I cannot possibly take enough pictures to show how big and empty, yet fertile and life giving this place is. These are my thoughts as I wandered. Random yet connected.  Like the land. 

A solitary brown paper bag- trash? But also a graceful dance with the wind as the bag twirls like a ballerina. 

 Shallow ponds with ducks and geese pausing on their flights. 
Patches of white snow against golden grass.

Browned hills stand behind rows of cottonwoods. 
The prairie giants reveal the water flow beneath the surface, hidden but for the trees. 

Dead tress,
white limbs highlighted against blue sky.

Golden eagle glares at me from his perch, a sycamore branch jutting above my road.
Hawk soars motionless, waiting for movement below. 

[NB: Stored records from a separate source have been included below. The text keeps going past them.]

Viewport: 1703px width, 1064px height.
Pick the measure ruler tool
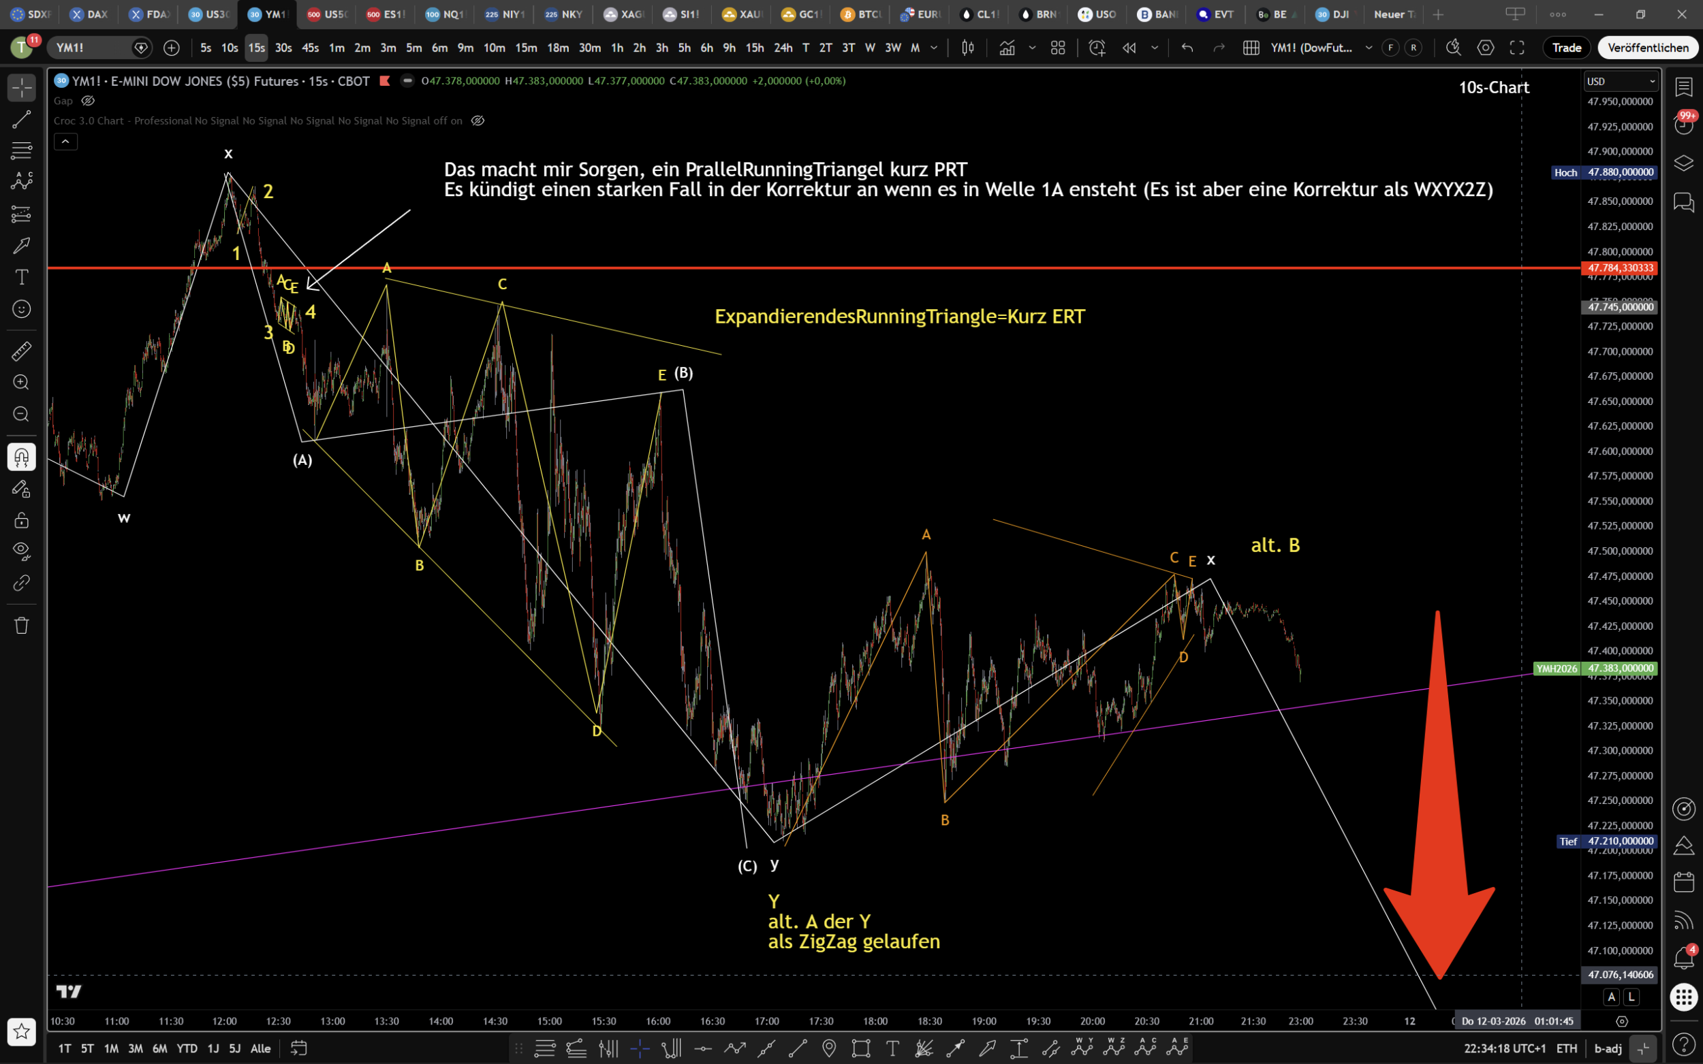point(21,350)
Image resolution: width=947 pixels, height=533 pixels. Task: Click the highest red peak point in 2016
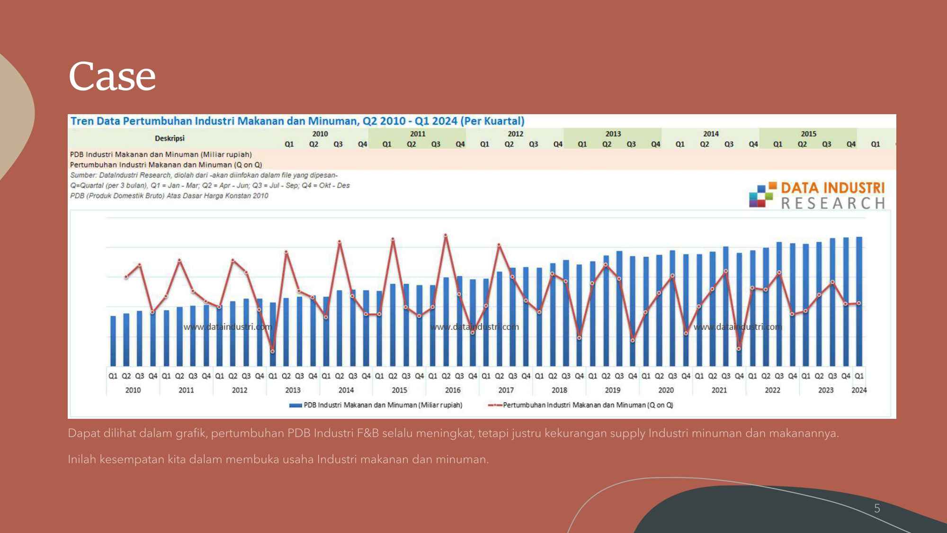[x=445, y=235]
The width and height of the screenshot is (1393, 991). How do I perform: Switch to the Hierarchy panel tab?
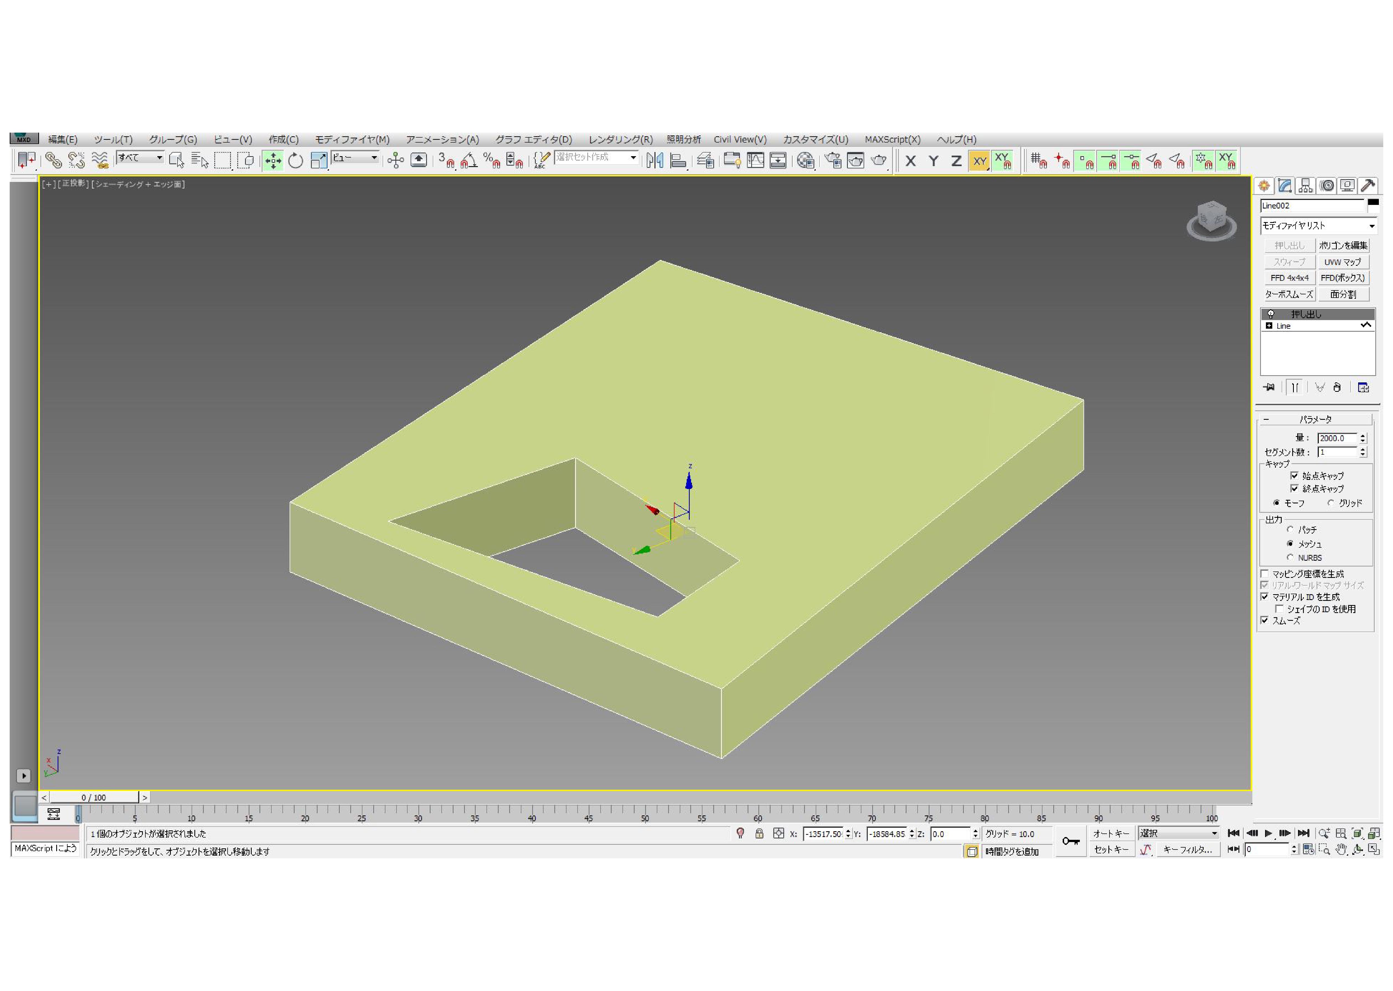[x=1305, y=186]
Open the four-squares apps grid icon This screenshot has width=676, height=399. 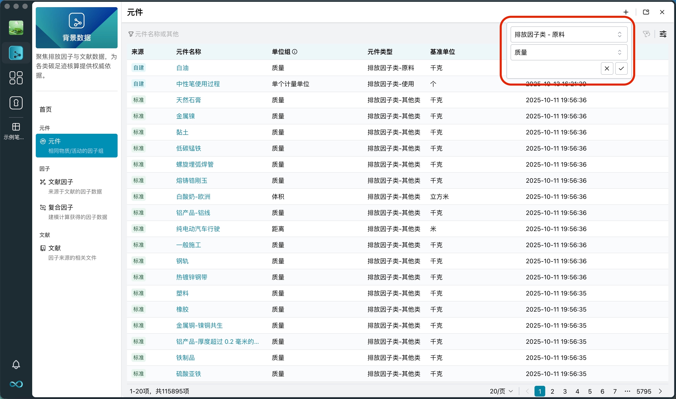[x=16, y=78]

Relentless wind erodes fence posts   
into driftwood soldiers, stalwart. 

Single swan floats on the surreal blue of a shallow pond, a glide of pure white. 
Hundreds of windmills silhouetted agains sky and hill. 

Cattle make the only breaks in the hills, paths  
as they abandon the windswept heights 
and retreat to water and shelter. 

 Rain follows the animal tracks, furrows dig deep into the pristine sides. 

Dips and turns of valley roads
Mailboxes, 
"Seven Miles to the Henn Ranch"

Do they care for one another well here or are you just expected to be tough?

Corrals with chutes, unused. 
How do they load cattle now?

Barns, nestled in valleys,
Red roofs. Why always red? 
Gray, warm- grandmother barns.
Cozy.

On the valley floor, 
coils of blue green netting enclose
 last year's hay into huge rolls, cut like a jelly roll. 
A prairie cinnamon roll, waiting for a smear of fresh butter. 

Rolls of hay rests, 
 nourishment for another winter. 

 Yucca spikes against the sky, 
betray lack of water,
Pods are open, empty,
Seeds are dropped and waiting for spring rains,
To start all over again. 


If you're still reading, I'm amazed.  I dictated much of those musings into my phone as I drove knowing if I stopped to capture each image, I'd still be out there.  All good things- and most blog posts do come to an end. And this is it.

Bless you. Slow down and see your world. It's far from empty. 

4 comments:

  1. of course I am still reading! love this!

    ReplyDelete
  2. You went to see birds, but you found much more than that, you found something that makes ones spirit come alive.

    Love you and miss you already,
    Michael

    ReplyDelete
  3. Vicarious! In a good way!
    Your pictures and words fit so well together. Each, alone, tell a story...but your combinations of both, not only tell, they open senses and take me with you; experiencing it all--even if it is secondary, it's pen and lens for my soul.